Some people look back on a year and say, "I have no regrets!" I don't understand those people. Haha. I have regrets. I have regrets from today, much less from an entire year. But the good part is that though this is the last chance for this year, is isn't the last chance to do better. I can do better tomorrow and next week and next year. If I do, it's only because God gave me the grace to do so. If I do, it's only because some of the lessons that He's been pounding into my head finally sink in. (I'm starting to wonder if that ever happens. . . .)

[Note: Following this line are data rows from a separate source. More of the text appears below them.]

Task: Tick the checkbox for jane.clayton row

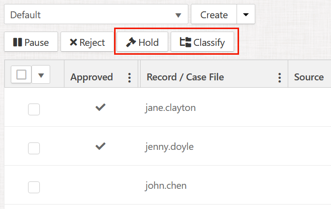Action: (34, 109)
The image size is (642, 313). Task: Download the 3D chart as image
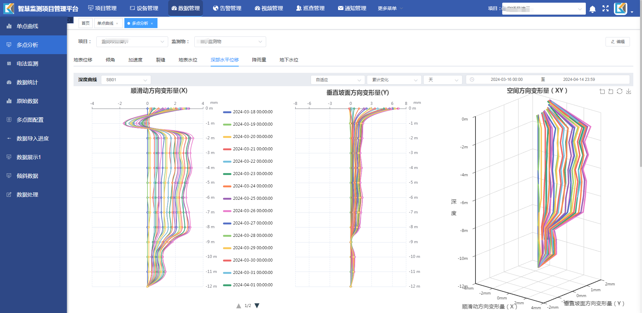pos(629,92)

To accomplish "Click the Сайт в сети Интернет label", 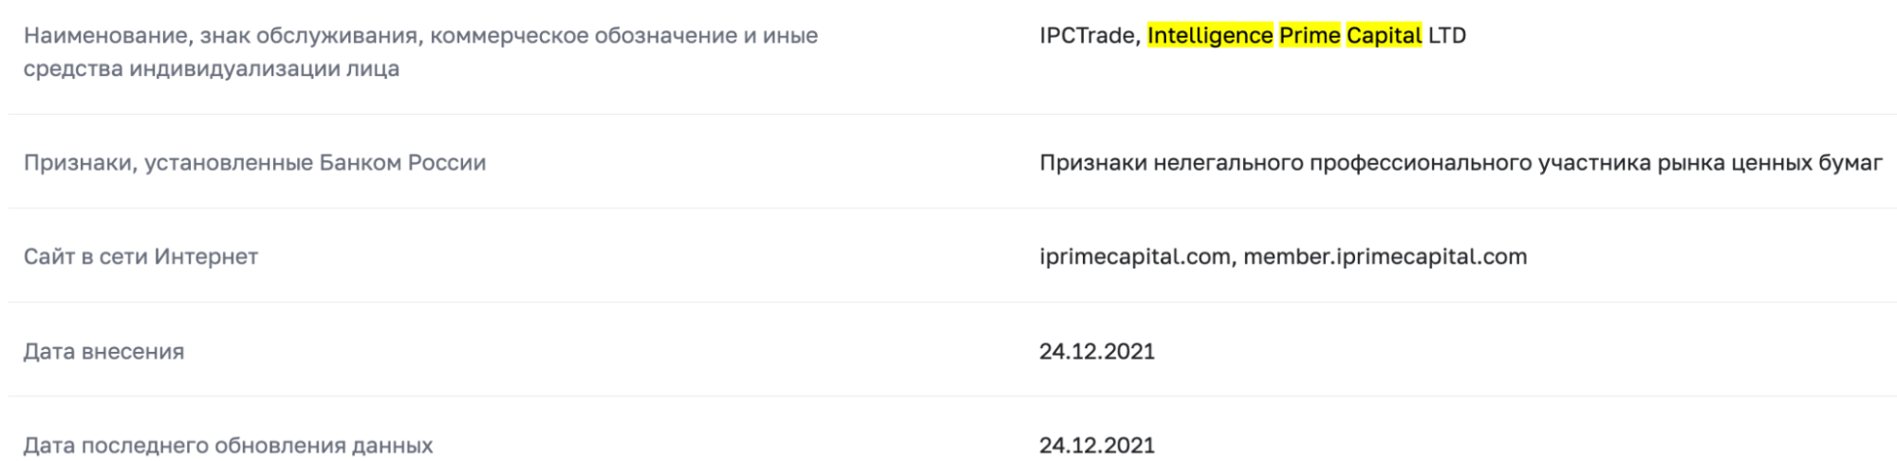I will [x=140, y=257].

So I look forward to tomorrow, having time with family that I probably won't be able to see much during the rest of my life, hearing about my fiance moving into OUR apartment (that's so much fun to say, =D), figuring out exactly what I'm going to put in the Middle, because I still haven't done that. . . . Hmm.

It's going to be a new year. I expect it to be kind of hard, kind of long, kind of stretching. I expect it to be uncomfortable at times. I expect it to be humiliating at times, 'cause I'm going to need it. But all in all, I know that no matter how difficult it is, how much I miss my family, how mundane doing the dishes is going to get (right now it's still a very exciting thought to do OUR dishes in OUR place, hehe), and so much more. . . . I'm going to have two things: God and Zack.

Next year is going to have the day in which my longest-lasting goal comes true, and I get my Zack permanently. =)
And that was all I've ever wanted. :)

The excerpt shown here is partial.